Located on Wajarri Yamaji land nearly 800km north-east from Perth, it is one of the world’s quietest places. That makes it perfect for probing the universe. So much so, part of the multi-national Square Kilometre Array will be based there.
Now, thanks to a virtual tour launched by the CSIRO, you can visit the remote site.
In fully interactive 360-degrees you can explore different sites around the Murchison facility. Best of all it’s all in bright sunshine to sweep away any autumn blues.
Start by exploring around and between the 36 radio-telescope dishes that make up ASKAP. Each is 12m in diameter and are used to study galaxy formation.
Then, swing over to the Murchison Widefield Array, a low frequency array which carries out large surveys of the southern hemisphere sky. There you’ll find 256 tiles, each with 16 antennas, looking strangely like a swarm of spiders.

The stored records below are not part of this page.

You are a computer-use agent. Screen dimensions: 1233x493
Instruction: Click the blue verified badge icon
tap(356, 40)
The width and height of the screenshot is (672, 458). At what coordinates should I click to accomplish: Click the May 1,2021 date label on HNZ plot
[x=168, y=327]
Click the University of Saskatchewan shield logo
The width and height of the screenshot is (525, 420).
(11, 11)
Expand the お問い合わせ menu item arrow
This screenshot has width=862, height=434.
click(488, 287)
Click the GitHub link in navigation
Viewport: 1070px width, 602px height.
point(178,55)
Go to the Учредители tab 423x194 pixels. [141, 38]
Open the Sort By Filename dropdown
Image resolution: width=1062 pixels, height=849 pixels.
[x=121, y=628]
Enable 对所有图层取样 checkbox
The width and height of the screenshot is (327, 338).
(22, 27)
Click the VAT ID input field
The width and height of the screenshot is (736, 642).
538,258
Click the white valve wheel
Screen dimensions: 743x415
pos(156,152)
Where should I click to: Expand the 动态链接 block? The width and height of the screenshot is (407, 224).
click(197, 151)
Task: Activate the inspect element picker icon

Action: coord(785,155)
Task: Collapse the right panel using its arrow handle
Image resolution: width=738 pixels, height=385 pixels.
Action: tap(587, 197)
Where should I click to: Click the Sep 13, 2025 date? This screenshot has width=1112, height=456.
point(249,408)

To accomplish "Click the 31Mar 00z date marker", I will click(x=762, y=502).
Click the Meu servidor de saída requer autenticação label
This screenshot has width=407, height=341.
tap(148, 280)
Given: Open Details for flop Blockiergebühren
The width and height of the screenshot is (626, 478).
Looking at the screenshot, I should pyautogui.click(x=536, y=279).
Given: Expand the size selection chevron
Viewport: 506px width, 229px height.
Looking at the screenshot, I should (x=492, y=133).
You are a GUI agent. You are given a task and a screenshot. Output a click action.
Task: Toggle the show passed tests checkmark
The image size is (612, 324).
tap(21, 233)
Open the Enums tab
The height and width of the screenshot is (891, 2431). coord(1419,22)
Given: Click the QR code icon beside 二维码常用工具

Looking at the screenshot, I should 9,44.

You can also discover the huge solar farm and lithium-ion battery – the world’s first hybrid-renewable facility to power a major remote astronomical observatory. It powers not only the telescopes, but also the MRO Control Building, inside which you can see the messy desks of the people who operate the MRO. Also inside the Control Building is the Correlator Room, which combines the signals from the 36 ASKAP telescopes to effectively create one giant telescope.
Data from Murchison is transmitted to the Pawsey Supercomputing Facility in Perth – also part of the virtual tour. Inside, the Cray Magnus computer sports a fetching Indigenous artwork. ‘SKA satellites on the Murchison’ by Margaret Whitehurst references the connection with north-west Western Australia.